| SET EXERCISE |
Convert everything from the line with "Collapse the Physical Material section" down to the line with "Action: pyautogui.click(x=90, y=314)" in the data below into a Markdown table with the columns No. and Entry. Put a running number in No. and one line in Entry, and leave out blank lines.

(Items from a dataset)
— Start —
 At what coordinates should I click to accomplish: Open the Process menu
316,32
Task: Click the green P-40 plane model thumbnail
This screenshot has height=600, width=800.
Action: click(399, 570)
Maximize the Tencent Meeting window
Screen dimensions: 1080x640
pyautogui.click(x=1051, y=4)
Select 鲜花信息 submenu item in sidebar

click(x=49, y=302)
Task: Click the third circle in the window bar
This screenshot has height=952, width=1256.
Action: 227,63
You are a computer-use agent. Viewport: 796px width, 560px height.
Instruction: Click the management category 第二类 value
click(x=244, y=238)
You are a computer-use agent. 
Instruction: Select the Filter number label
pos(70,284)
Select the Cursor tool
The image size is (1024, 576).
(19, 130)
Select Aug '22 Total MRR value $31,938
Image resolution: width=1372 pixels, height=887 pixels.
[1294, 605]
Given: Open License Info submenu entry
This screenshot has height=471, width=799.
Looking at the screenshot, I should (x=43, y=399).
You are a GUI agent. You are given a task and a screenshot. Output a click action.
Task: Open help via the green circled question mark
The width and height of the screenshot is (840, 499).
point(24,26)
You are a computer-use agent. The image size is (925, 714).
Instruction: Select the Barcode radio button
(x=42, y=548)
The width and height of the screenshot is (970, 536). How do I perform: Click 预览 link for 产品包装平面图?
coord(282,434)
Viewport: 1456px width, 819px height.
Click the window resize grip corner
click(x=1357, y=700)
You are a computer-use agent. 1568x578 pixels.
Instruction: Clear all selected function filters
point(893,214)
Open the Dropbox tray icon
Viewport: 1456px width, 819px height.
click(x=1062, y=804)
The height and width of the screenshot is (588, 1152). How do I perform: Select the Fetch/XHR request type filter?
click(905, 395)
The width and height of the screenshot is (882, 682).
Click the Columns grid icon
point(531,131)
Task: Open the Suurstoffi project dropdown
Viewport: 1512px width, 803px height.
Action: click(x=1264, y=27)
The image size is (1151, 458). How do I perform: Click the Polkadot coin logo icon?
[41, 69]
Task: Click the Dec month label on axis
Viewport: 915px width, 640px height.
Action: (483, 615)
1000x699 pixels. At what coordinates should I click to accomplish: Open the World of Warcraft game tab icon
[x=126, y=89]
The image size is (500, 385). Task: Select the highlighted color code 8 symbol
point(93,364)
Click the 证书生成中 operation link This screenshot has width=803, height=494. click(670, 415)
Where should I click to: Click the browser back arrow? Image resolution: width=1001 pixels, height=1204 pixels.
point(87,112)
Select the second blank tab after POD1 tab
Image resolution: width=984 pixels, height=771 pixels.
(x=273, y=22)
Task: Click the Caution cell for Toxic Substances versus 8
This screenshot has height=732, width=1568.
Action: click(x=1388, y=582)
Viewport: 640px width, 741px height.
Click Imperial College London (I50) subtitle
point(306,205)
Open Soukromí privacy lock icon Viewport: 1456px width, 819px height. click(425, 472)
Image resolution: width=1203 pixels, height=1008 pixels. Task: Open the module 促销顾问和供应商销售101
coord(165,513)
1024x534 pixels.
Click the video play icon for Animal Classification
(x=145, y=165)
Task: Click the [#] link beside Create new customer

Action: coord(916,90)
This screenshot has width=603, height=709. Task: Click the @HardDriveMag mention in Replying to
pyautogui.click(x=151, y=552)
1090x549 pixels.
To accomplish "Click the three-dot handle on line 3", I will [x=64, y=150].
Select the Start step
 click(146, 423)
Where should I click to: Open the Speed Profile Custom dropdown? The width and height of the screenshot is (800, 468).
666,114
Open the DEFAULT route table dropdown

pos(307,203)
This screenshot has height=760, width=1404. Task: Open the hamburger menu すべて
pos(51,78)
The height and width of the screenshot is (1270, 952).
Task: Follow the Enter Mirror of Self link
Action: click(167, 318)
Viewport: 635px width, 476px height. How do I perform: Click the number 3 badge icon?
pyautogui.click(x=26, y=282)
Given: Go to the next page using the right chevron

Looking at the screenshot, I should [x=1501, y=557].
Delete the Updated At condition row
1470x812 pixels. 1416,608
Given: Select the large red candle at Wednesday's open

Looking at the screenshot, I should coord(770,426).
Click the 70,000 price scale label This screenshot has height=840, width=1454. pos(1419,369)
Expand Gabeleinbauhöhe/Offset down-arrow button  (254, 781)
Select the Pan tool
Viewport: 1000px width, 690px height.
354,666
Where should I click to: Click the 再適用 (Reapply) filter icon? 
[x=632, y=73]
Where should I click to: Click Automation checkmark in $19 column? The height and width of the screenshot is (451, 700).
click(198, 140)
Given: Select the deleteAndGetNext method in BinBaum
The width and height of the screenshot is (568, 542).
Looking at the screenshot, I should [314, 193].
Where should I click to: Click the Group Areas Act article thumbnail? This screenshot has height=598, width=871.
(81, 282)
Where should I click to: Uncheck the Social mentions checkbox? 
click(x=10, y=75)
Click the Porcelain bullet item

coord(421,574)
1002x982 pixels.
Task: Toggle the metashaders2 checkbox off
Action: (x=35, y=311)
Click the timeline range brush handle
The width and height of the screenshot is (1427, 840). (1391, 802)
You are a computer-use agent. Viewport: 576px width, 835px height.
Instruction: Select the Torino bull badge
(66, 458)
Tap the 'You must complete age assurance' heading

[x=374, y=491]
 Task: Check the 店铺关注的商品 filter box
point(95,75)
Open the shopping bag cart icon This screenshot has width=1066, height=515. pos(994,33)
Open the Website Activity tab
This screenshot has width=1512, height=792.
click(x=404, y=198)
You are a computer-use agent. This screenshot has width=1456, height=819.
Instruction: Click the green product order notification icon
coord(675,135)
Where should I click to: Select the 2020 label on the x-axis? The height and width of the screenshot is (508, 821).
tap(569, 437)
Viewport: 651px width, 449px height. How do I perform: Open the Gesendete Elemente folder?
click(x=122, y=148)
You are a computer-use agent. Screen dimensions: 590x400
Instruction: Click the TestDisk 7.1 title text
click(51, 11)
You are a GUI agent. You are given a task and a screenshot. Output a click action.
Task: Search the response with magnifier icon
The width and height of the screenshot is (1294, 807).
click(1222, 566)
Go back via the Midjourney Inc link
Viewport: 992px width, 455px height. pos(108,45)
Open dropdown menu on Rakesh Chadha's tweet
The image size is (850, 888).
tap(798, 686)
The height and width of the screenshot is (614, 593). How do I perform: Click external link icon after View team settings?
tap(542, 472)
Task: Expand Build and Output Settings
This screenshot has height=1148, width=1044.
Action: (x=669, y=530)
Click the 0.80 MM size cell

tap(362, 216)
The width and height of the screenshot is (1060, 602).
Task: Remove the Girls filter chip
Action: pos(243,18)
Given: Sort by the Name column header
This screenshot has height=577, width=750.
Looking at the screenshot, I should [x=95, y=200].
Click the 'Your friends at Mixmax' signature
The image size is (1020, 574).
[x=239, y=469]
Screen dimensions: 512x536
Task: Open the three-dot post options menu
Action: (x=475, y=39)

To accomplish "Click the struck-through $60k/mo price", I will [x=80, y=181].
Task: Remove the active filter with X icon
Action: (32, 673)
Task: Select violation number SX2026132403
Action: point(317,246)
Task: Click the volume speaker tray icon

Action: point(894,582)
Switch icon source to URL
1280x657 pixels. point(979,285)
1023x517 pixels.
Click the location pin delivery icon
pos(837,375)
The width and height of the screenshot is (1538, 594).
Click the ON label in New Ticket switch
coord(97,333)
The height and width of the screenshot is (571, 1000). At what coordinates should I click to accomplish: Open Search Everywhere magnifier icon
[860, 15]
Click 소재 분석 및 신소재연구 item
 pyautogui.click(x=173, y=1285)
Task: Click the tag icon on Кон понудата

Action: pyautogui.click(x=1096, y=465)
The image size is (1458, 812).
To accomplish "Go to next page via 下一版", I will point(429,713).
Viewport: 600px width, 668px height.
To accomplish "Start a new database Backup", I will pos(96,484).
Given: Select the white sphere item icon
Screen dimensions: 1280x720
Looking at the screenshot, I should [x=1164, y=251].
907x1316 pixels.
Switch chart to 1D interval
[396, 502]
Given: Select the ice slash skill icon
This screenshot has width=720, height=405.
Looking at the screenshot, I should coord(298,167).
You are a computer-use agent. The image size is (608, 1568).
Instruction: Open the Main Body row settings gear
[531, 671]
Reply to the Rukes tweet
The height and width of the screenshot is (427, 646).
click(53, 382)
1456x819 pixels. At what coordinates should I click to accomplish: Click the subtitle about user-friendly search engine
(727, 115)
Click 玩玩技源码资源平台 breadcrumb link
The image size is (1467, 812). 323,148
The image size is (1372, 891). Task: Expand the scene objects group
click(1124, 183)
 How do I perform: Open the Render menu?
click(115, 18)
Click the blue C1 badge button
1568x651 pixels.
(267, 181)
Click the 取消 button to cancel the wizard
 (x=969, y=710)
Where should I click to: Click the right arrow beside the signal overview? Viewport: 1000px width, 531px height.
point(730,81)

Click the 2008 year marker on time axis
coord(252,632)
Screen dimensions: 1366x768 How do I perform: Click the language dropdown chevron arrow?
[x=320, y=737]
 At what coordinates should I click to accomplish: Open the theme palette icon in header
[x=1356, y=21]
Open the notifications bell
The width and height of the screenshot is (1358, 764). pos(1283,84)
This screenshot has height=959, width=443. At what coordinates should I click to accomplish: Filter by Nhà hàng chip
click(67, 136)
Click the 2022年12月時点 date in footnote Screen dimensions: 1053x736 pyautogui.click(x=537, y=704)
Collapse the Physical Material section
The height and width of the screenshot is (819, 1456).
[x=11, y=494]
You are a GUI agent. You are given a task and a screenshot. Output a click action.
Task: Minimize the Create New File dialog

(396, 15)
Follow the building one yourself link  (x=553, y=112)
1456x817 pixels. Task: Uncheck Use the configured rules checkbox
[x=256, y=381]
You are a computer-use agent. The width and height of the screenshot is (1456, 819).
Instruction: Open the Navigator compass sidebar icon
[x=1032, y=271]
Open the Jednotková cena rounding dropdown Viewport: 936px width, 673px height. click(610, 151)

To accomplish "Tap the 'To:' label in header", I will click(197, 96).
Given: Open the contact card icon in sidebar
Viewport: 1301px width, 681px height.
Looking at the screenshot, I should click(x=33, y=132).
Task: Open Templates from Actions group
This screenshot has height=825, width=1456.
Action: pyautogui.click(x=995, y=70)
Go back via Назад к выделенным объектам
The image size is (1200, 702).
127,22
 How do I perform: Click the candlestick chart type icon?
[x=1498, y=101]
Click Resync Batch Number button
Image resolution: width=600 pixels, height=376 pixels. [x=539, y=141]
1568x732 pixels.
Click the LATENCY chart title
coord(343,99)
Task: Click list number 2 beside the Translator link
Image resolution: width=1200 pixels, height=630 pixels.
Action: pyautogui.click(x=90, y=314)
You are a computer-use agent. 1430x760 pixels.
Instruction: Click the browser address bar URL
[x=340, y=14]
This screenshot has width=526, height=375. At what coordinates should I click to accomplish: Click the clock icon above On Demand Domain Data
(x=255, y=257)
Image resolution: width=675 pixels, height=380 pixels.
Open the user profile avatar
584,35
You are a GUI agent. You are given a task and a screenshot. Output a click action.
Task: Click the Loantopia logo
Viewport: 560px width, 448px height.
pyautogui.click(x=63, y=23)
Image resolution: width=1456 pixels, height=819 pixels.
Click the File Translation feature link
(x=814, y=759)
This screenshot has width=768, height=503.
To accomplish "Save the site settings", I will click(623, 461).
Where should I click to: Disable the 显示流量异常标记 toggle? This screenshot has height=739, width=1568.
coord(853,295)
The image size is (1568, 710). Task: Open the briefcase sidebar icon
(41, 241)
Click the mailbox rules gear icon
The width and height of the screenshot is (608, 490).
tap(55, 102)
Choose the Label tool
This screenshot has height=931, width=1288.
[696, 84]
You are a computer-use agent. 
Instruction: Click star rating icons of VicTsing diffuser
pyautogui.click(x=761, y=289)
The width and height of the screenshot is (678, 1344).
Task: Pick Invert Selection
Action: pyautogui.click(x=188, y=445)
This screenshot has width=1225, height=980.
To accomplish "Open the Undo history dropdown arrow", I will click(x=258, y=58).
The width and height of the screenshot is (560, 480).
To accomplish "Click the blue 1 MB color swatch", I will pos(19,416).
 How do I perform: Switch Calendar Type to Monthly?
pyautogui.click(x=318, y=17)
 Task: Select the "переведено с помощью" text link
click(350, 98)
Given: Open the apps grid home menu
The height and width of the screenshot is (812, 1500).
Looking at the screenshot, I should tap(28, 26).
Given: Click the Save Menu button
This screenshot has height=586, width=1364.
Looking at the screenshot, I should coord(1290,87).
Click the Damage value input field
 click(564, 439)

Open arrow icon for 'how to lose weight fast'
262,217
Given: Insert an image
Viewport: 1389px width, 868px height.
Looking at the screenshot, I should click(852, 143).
— End —
| ANSWER TO THE TASK |
| No. | Entry |
|---|---|
| 1 | Collapse the Physical Material section |
| 2 | The height and width of the screenshot is (819, 1456). |
| 3 | [x=11, y=494] |
| 4 | You are a GUI agent. You are given a task and a screenshot. Output a click action. |
| 5 | Task: Minimize the Create New File dialog |
| 6 | (396, 15) |
| 7 | Follow the building one yourself link  (x=553, y=112) |
| 8 | 1456x817 pixels. Task: Uncheck Use the configured rules checkbox |
| 9 | [x=256, y=381] |
| 10 | You are a computer-use agent. The width and height of the screenshot is (1456, 819). |
| 11 | Instruction: Open the Navigator compass sidebar icon |
| 12 | [x=1032, y=271] |
| 13 | Open the Jednotková cena rounding dropdown Viewport: 936px width, 673px height. click(610, 151) |
| 14 | To accomplish "Tap the 'To:' label in header", I will click(197, 96). |
| 15 | Given: Open the contact card icon in sidebar |
| 16 | Viewport: 1301px width, 681px height. |
| 17 | Looking at the screenshot, I should click(x=33, y=132). |
| 18 | Task: Open Templates from Actions group |
| 19 | This screenshot has height=825, width=1456. |
| 20 | Action: pyautogui.click(x=995, y=70) |
| 21 | Go back via Назад к выделенным объектам |
| 22 | The image size is (1200, 702). |
| 23 | 127,22 |
| 24 |  How do I perform: Click the candlestick chart type icon? |
| 25 | [x=1498, y=101] |
| 26 | Click Resync Batch Number button |
| 27 | Image resolution: width=600 pixels, height=376 pixels. [x=539, y=141] |
| 28 | 1568x732 pixels. |
| 29 | Click the LATENCY chart title |
| 30 | coord(343,99) |
| 31 | Task: Click list number 2 beside the Translator link |
| 32 | Image resolution: width=1200 pixels, height=630 pixels. |
| 33 | Action: pyautogui.click(x=90, y=314) |